- _ABOUT THIS EXERCISE_
Return, unchanged, every line starting at the one with "This screenshot has width=530, height=333." and running through the last line of the material below, with nothing else added.

- _RECORDS TO PROCESS_
==*==
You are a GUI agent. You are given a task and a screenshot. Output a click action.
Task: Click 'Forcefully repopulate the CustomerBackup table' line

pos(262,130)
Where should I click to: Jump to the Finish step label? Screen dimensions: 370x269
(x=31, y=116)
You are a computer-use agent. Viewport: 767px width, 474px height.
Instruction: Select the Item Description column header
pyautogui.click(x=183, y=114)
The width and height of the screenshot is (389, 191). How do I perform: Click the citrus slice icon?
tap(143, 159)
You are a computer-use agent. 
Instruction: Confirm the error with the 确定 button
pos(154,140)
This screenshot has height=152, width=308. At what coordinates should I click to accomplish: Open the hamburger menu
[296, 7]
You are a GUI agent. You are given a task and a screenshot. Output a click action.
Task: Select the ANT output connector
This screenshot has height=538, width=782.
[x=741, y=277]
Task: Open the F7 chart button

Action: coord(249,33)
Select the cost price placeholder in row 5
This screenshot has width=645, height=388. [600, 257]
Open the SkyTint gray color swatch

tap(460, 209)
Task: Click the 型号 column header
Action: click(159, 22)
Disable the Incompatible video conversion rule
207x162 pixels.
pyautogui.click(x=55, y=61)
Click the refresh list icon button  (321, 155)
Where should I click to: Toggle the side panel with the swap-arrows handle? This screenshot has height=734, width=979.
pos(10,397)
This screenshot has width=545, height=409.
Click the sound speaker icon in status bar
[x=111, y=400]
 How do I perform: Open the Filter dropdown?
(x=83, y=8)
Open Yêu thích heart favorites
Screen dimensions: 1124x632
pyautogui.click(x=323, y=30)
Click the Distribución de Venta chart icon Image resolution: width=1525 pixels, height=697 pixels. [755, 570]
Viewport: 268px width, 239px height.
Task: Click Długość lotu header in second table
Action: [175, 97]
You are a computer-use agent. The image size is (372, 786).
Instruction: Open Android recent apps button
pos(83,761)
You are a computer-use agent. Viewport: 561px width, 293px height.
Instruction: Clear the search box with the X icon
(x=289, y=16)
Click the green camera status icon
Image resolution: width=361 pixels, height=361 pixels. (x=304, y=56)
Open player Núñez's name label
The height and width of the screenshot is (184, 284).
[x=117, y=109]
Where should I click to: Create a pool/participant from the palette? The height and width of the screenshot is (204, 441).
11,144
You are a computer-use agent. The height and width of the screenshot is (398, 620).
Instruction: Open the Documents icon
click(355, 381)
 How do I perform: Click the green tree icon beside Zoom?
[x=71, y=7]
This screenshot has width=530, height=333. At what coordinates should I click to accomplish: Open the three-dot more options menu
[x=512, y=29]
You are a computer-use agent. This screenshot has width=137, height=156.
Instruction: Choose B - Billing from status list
==*==
- _RESPONSE BELOW_
This screenshot has width=530, height=333. At what coordinates should I click to accomplish: Open the three-dot more options menu
[x=512, y=29]
You are a computer-use agent. This screenshot has width=137, height=156.
Instruction: Choose B - Billing from status list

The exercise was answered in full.